▶ **THE TASK**
Summarize the article below on common SQL programming mistakes in two sentences.

▶ **TEXT EXCERPT**
=====

10 Common SQL Programming Mistakes and How to Avoid Them

Image for 10 Common SQL Programming Mistakes and How to Avoid Them
SQL (structured query language) is a simple language, but it’s not so simple when you’re working with data sets that contain millions of records. When you work with mid- to large-size tables, writing top-performing SQL statements is a priority. Before you sit down to write your SQL statements for any platform—Oracle, SQL Server, MySQL, or any others—here are the top 10 common SQL programming mistakes to avoid.

1. Forgotten Primary Keys

Every table requires a primary key for performance. If you don’t have a primary key in any table, your tables don’t follow standard SQL requirements and performance suffers. Primary keys are automatically set as clustered indexes, which speeds up queries. They are always unique, so you can use an auto-incremented numeric value if you have no other column in the table that meets the unique requirement.

=====

▶ **AVAILABLE DATA**
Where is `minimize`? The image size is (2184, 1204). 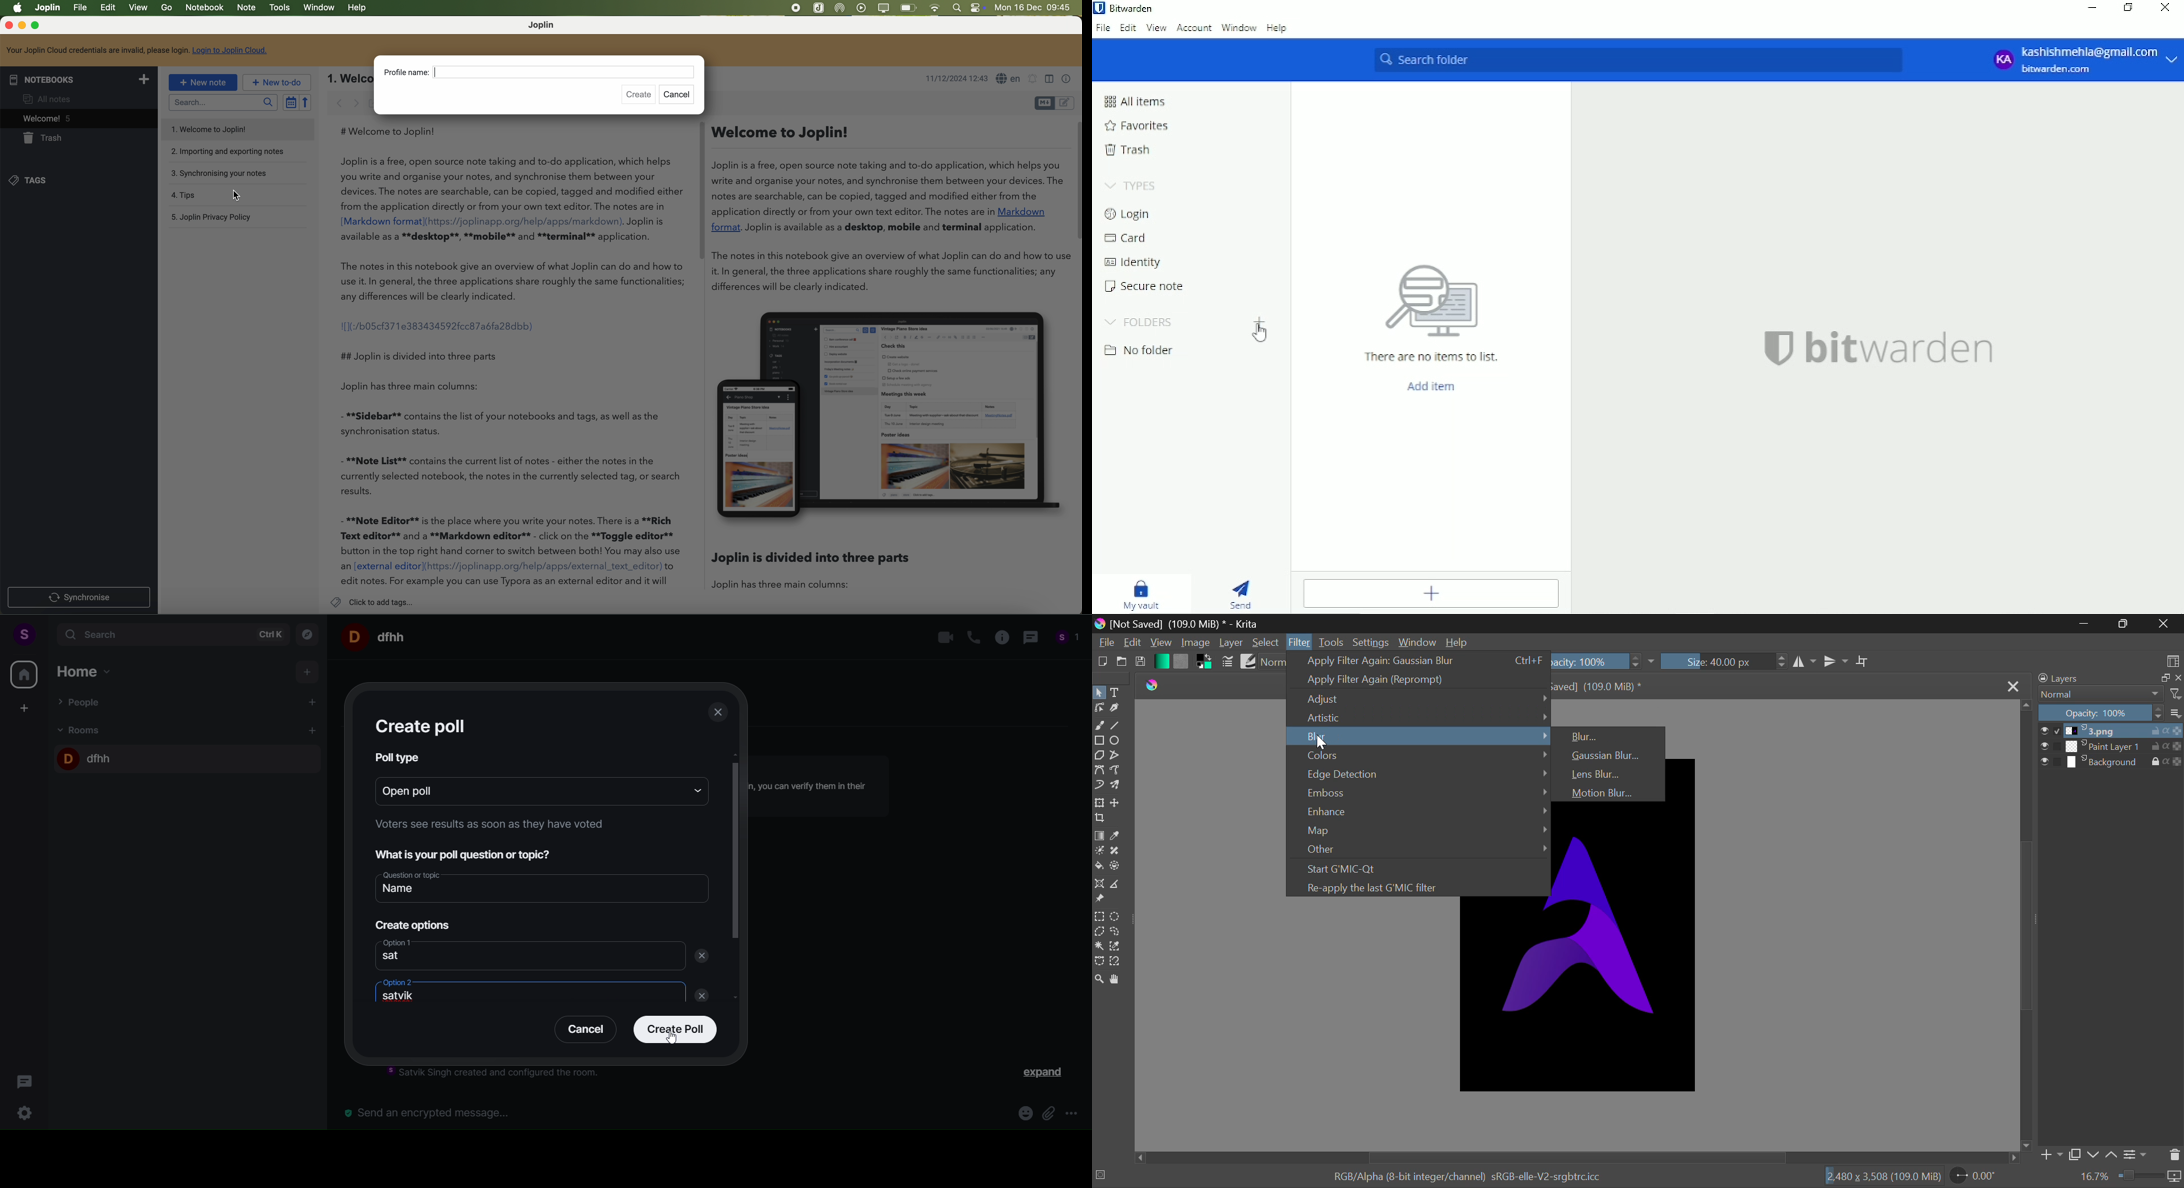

=====

▶ **RESULT FOR THIS TASK**
SQL is a simple language, but writing top-performing statements becomes a priority with mid- to large-size tables, so the article lists common mistakes to avoid on any platform. The first mistake is forgetting primary keys, which every table requires for performance because they are automatically set as clustered indexes that speed up queries, and an auto-incremented numeric value can serve when no other column meets the unique requirement.